Monday, July 21, 2008
The Doll Test – Mosque Alarm Clock
Here’s another great release from Unsmashable Records, another excellent Johnny Sangster production and another contender for SPB’s album of the year.
Unsmashable Records describes itself as “Northwest powerpop rock music from the seasoned over-30 crowd” and while the kids might enjoy it too, Mosque Alarm Clock is clearly an album for people who’ve lived a little: wry, poetic observations from someone who’s been around the block a few times.
The Doll Test is veteran singer/songwriter/guitarist Scott Five (Sutherland) and fellow ex-Model Rockets Boyd Remillard on bass and Graham Black on drums and Riffbrokers frontman Nick Millward on guitar and organ. They’re a formidable band and with Mosque Alarm Clock they’ve delivered an exceptional record. Five calls it “a concept record…about what happens between when the alarm goes off and when the wine runs out.”
I hear the classic ‘60s powerpop influences: The Beatles, The Byrds and The Who, but The Doll Test’s music never sounds derivative or retro, it’s timeless and relevant with plenty of great melodies, hooks and harmonies, skillfully arranged and played.
Lyrics touch on politics both personal ("The Last Rung") and national ("The Decider"), strategies - including denial and self-medication - for dealing with the pain and monotony of life ("Everything’s Fine"), bittersweet relationships ("Fall Away," "Every Night You Break My Heart") and life-affirming love ("The Bell, The Map, The Stars").

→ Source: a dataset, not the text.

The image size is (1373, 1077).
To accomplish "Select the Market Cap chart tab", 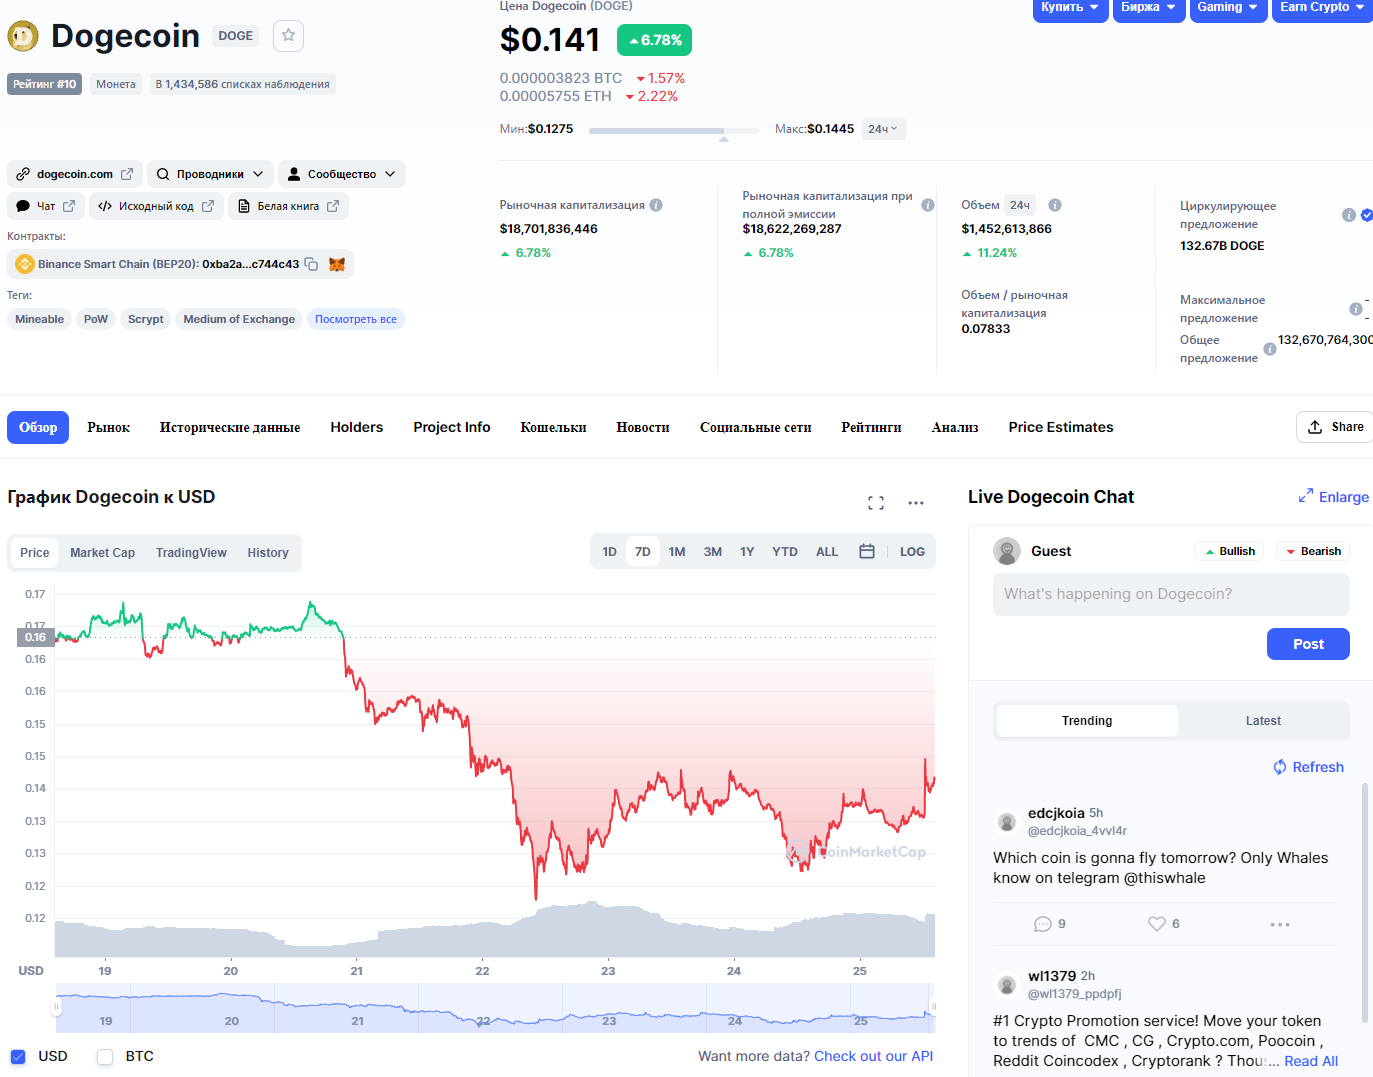I will click(102, 553).
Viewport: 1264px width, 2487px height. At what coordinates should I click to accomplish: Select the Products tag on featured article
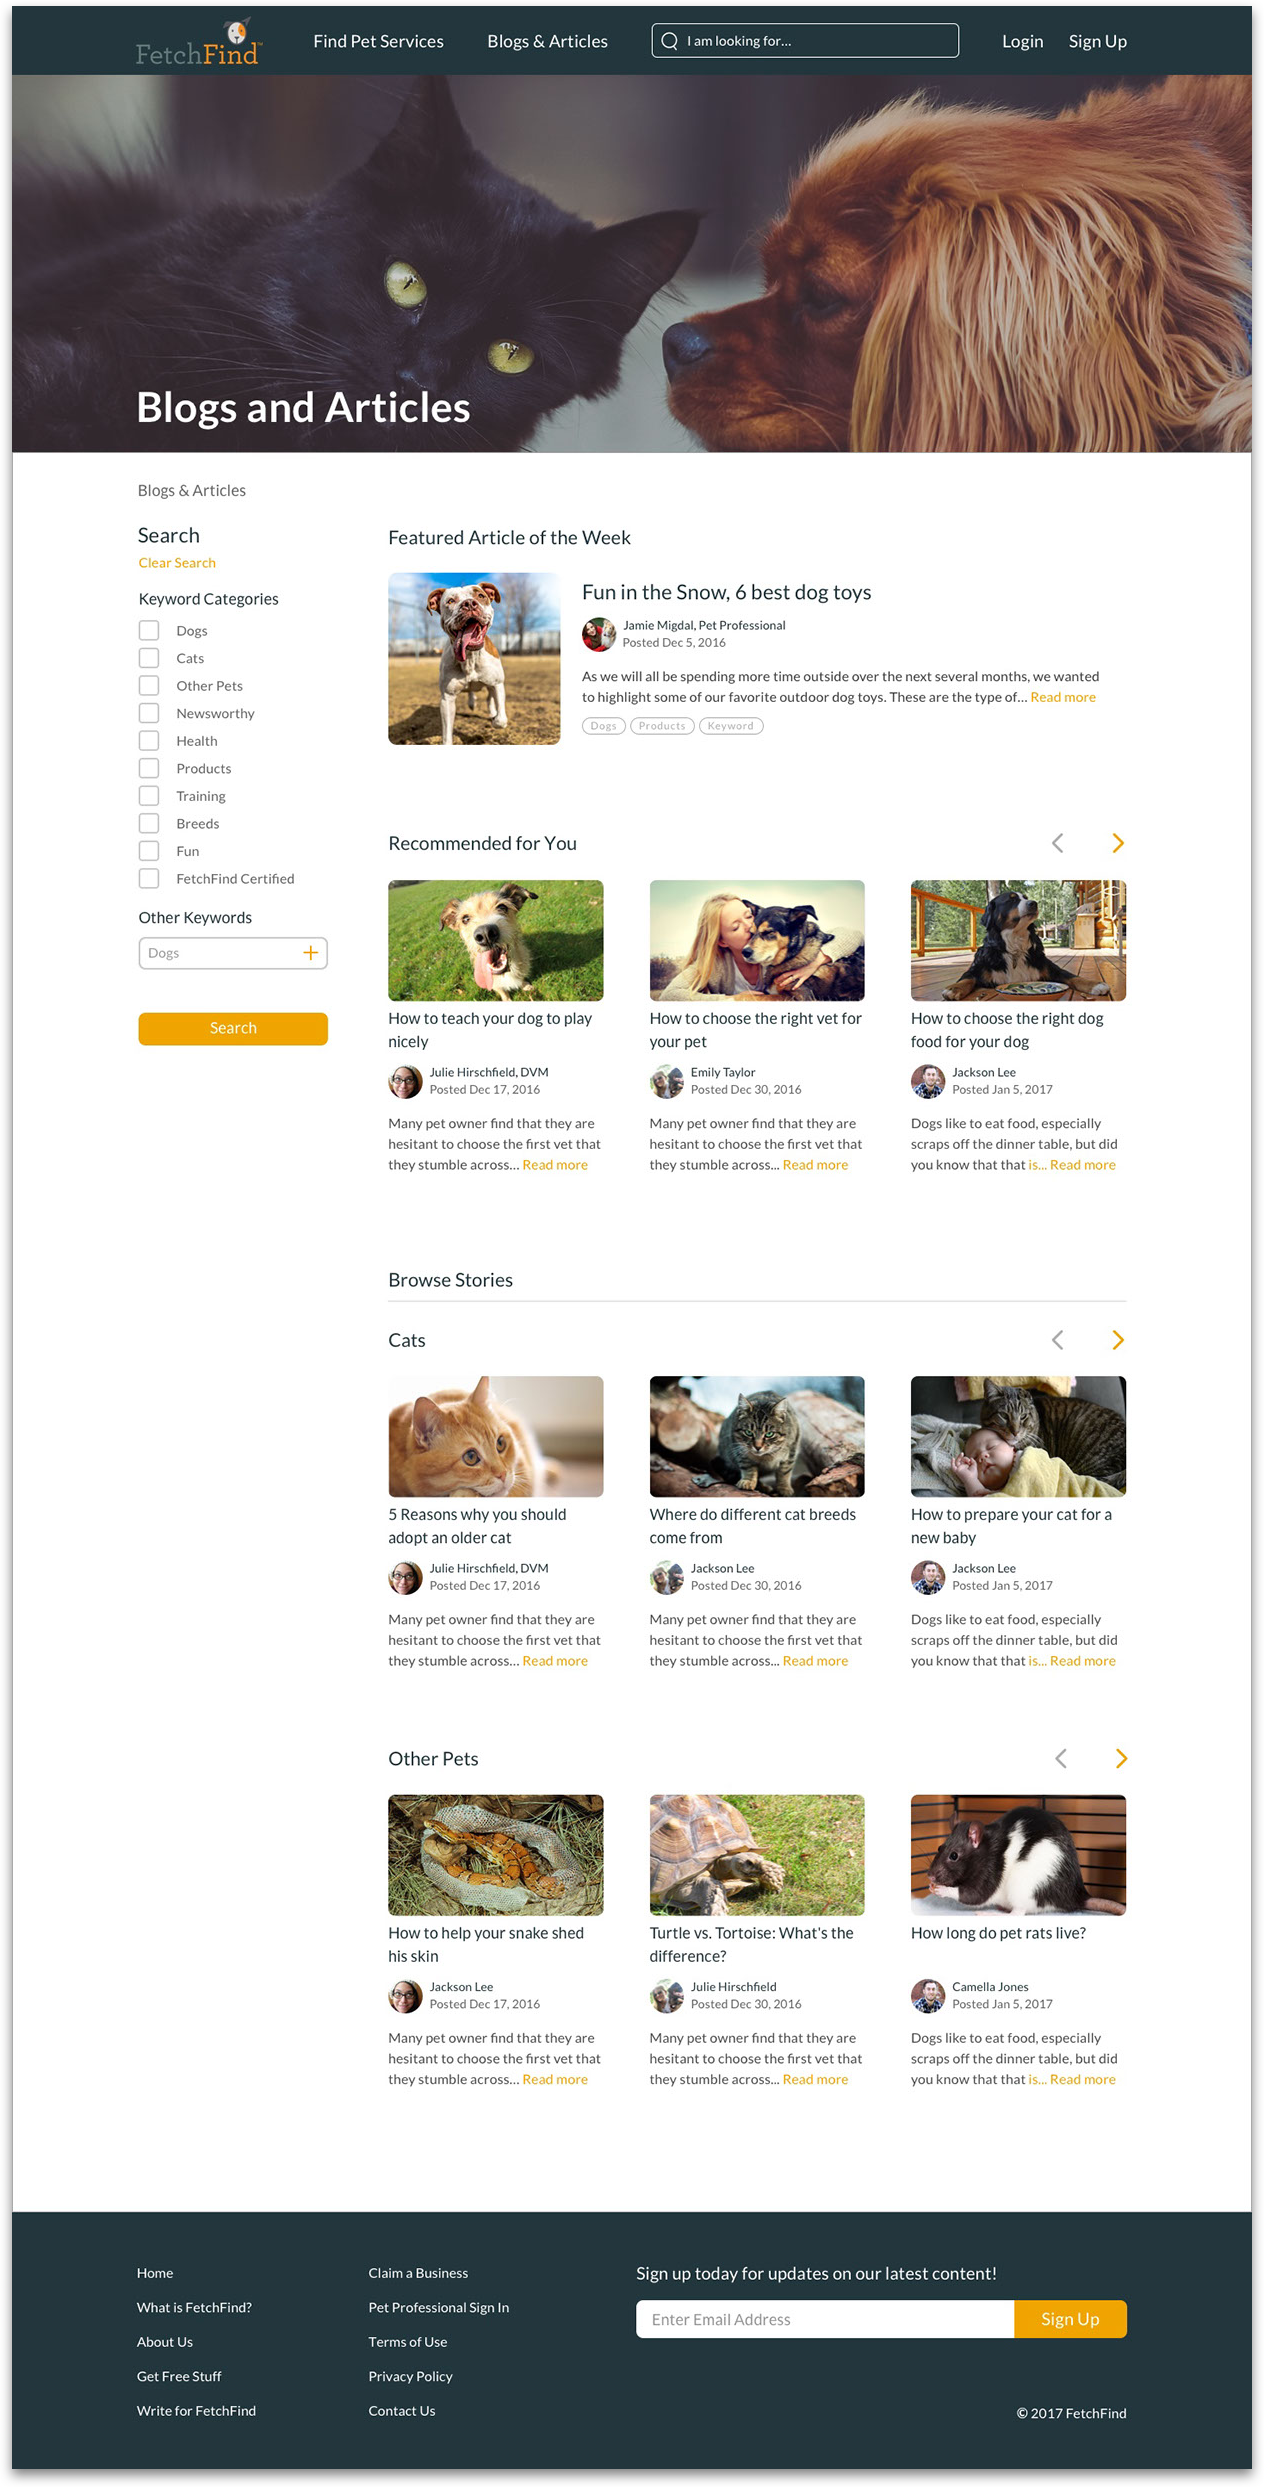tap(662, 726)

With its chiming guitars, gorgeous melody and succinct yet killer Roger McGuinn does John Coltrane guitar solo, “The Bell, The Map, The Stars” is possibly my favorite song on the album, but with a dozen songs of such high caliber it’s nearly impossible to choose one standout track.
“My Future Self” is one of those great originals that sounds like a cover - a song that you heard on the radio once when you were young, immediately fell in love with but never heard again. I can’t put my finger on who it reminds me of exactly, The Byrds singing Dylan maybe (a coworker suggested Tom Petty). It’s got ringing Rickenbackers, wheezy organ, half-spoken, half-sung repeated-line verses, a swelling, soaring chorus and lyrics “I saw my future self handicapping an Emerald Downs racing form” that might have made Charles Bukowski proud.
“Ballad of Your Blue-Eyed Boy” sounds like it could be a great, lost Beatles track from the Let It Be sessions – Phil Spector-like production, a Harrison-esque slide guitar solo, a terrific, expressive Lennon-esque vocal by Five and smart, sad, funny lyrics: “They handed you a suitcase and they shot the starting gun/now what’s the matter cupcake ain’t you havin’ any fun?”
I hear echoes of Buffalo Springfield in the jingle-jangle, harmony-drenched “Shoot the Tambourine Man” while “Amphetamine” reminds me of prime Neil Young & Crazy Horse with its drug related lyrics and cathartic guitar maelstrom via Five and guest guitarist Ryan Maxwell of Unsmashable label-mates Young Sportsmen.
The stacked harmonies, layered acoustic and electric guitars, woodblock and background oohs and ahhs in “One Lie Too Many” are reminiscent of The Who circa ‘68. This song starts with the great line, “First a thorn, then another/till the rosebush that grows from your side has made you fall.” It’s a powerful, vivid image, like something from a Frida Kahlo painting.
Scott Five has really come into his own as a songwriter and the excellent playing by the band and Johnny Sangster’s skillful, sympathetic production provide the perfect showcase for the twelve perfectly sequenced gems that make up this outstanding album.